A son who had never expected to hold the title left to shoulder all that grief and responsibility, tasked with cleaning up an irresponsible sister’s mess.

She followed the tour with a heaviness in her heart that she simply couldn’t shake. Despite so many personal losses, Jude remained a caring and thoughtful man, if generally suspicious of the world. She had been a fool to refuse him simply because she was scared of social censure.

Yes, she had experienced her share of cutting remarks from strangers and supposed friends who put a knife in her back. She, too, had allowed the world to make her cower in fear, but her personal losses had been mere trifles compared to what he had suffered.

Little wonder that he was so fiercely protective of his niece. His stubbornness was born of wanting the best for Harriet, and in his world, a French smuggler was not anywhere close to acceptable. His intransigence was born of a deep-seated fear of losing someone he loved. In trying to remedy his only living sister’s error, he had lost Harriet, too.

Yet instead of offering sympathy, Clarissa had chided him for not letting her go sooner.

She tried to swallow but emotion clogged her throat. Love. That was what she felt for the man who stared solemnly back at her from an oil painting. The rest of him had changed from childhood to an adult, but his eyes remained the same. She’d thrown away the one thing she wanted because she was afraid.

Now who was the fool?

“Clarissa.” Nathaniel’s touch on her arm brought her back to the present. “We’re moving on.”

They toured a grand ballroom, a dining room that could seat fifty people comfortably, and a library that made Nathaniel’s look paltry in comparison.

“I could live in here,” she whispered to him.

“You could have,” he chuckled. “But you wouldn’t lower your standards to marry a mere duke. No, my exacting cousin held out for a prince.”

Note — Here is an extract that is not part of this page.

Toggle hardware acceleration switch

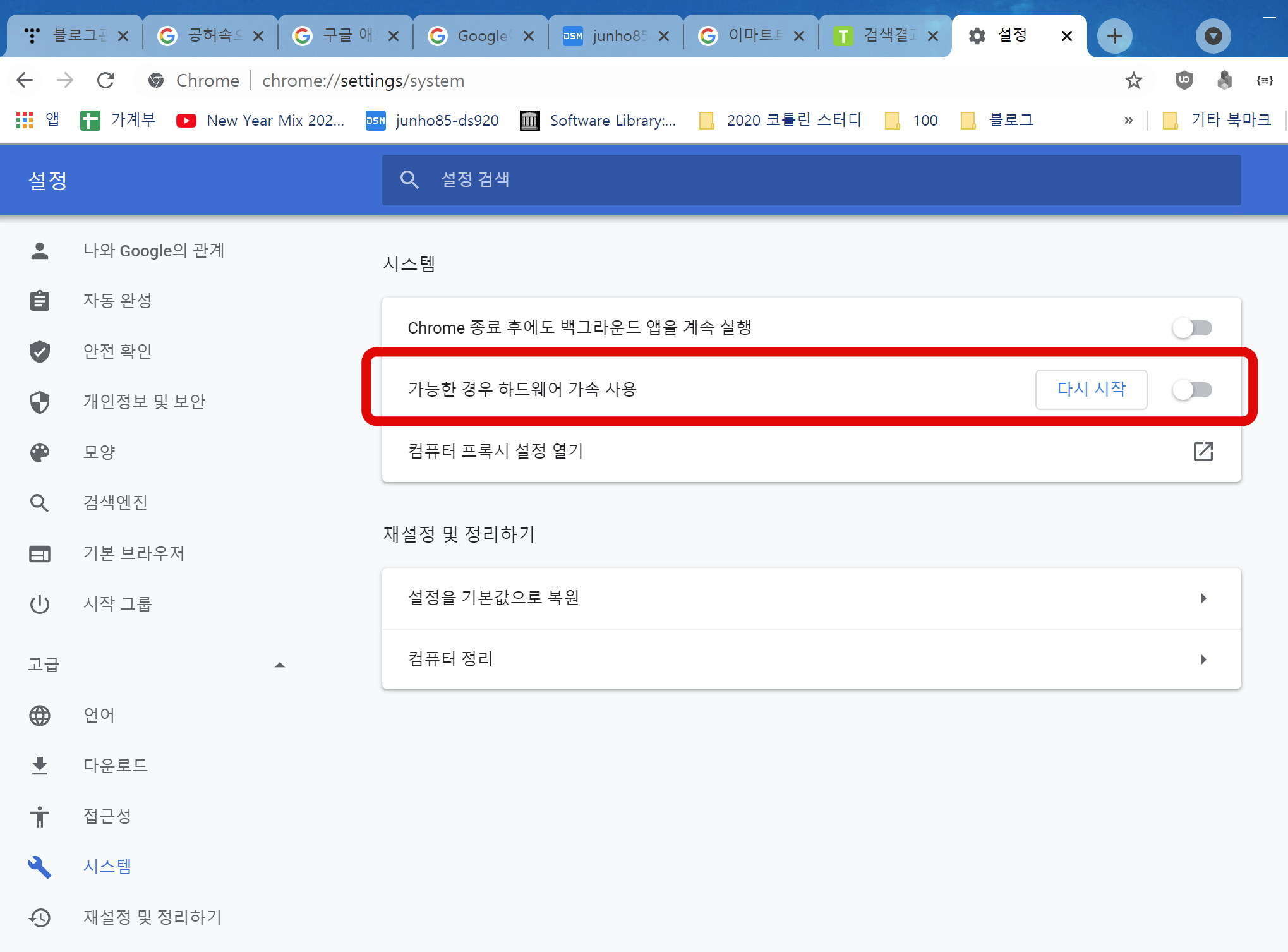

“Pfft. As if I’d even consider a prince.” She waved a hand. “You’re not going to let me live it down, are you?”

“Never. It’s far too entertaining to tease you about it.”

“Wait until your turn comes.” She grinned sweetly. “I vow to be positively merciless when you cock things up with Miss Shaw.”

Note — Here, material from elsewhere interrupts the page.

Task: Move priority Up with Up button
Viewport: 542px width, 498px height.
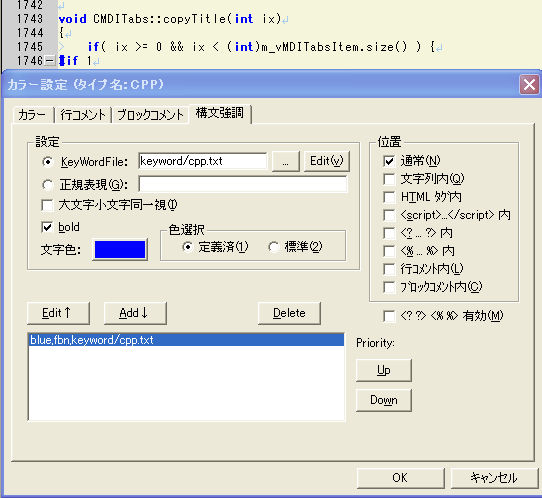Action: point(384,370)
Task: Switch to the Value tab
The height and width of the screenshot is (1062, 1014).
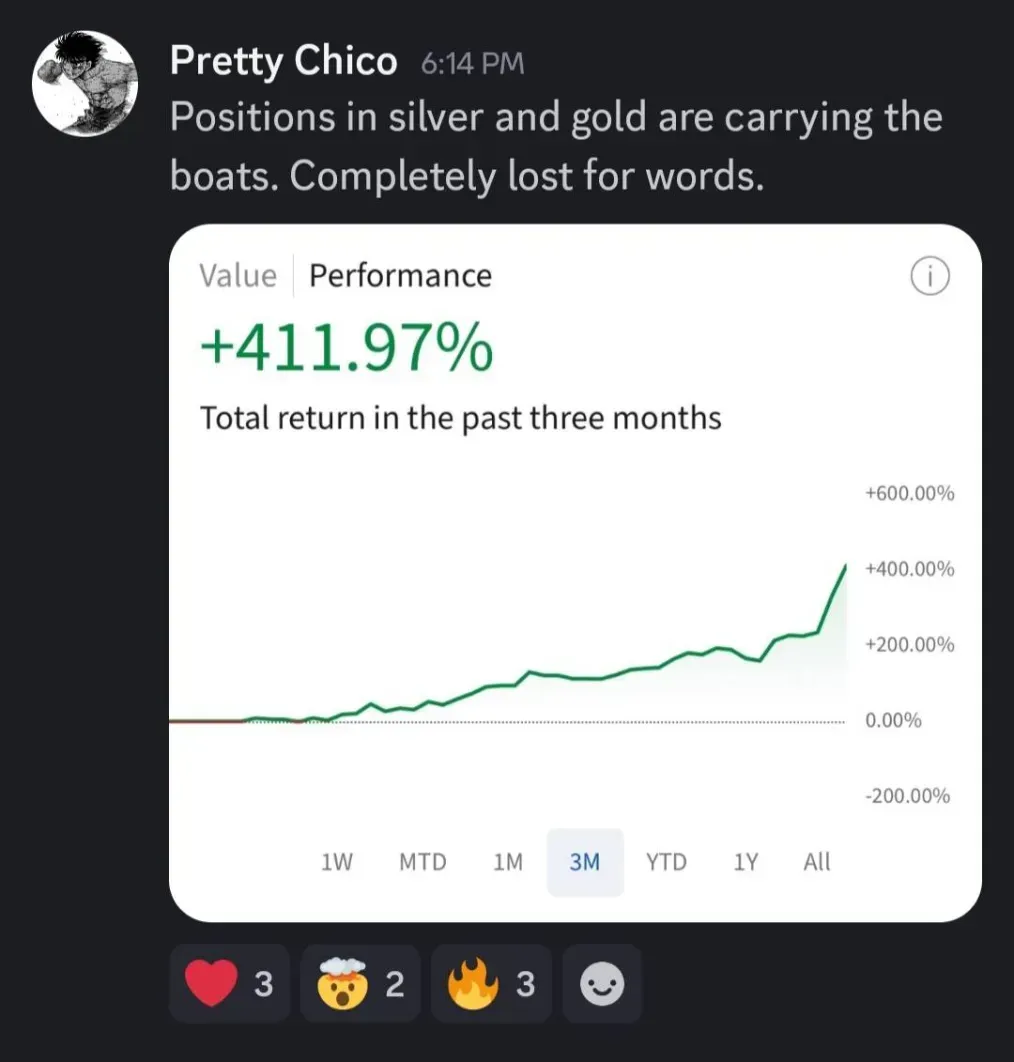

All humor fled his face, which twisted into a scowl. “I’m not marrying a governess. I don’t even like the confounding woman.”

“Keep telling yourself that, Thaniel.”

He ignored her interruption. “Besides, I need an heiress. I should have gotten it over with years ago.”

“With that attitude I can hardly understand how you failed to attract a wealthy debutante.”

“I attracted them just fine, I’ll have you know. I simply didn’t want to marry any of them.”

They continued their friendly bickering as the housekeeper turned their group over to the groundsman for a tour of the gardens. Clouds darkened the sky overhead.

“We’d best make this a short visit. You’ll want to get to town before that storm breaks. To the pavilion and back.”

They wandered the well-cultivated rose garden and toured the garden maze, where Clarissa got so turned around she found herself separated from the rest of the group.

“Drat,” she muttered, contemplating how scratched up she would get if she tried to push through the hawthorn. Deciding against it, she took a turn, another turn, and suddenly burst out into an open field. This must be the opposite end of the maze from where she’d begun.

“Double drat.”

A fat raindrop landed on her cheek, somehow evading the brim of her bonnet to splash squarely onto her face. More followed it. Clarissa picked up her skirt and ran, skidding around the corner and darting as fast as she could to the end. Panting, she pushed onward, rounded the final corner and smacked into a wall of muscle. Strong hands gripped her upper arms.

“Miss Penfirth? What are you doing here?”

Thunder rolled overhead as she lifted her gaze and found Lord Montague scowling down at her.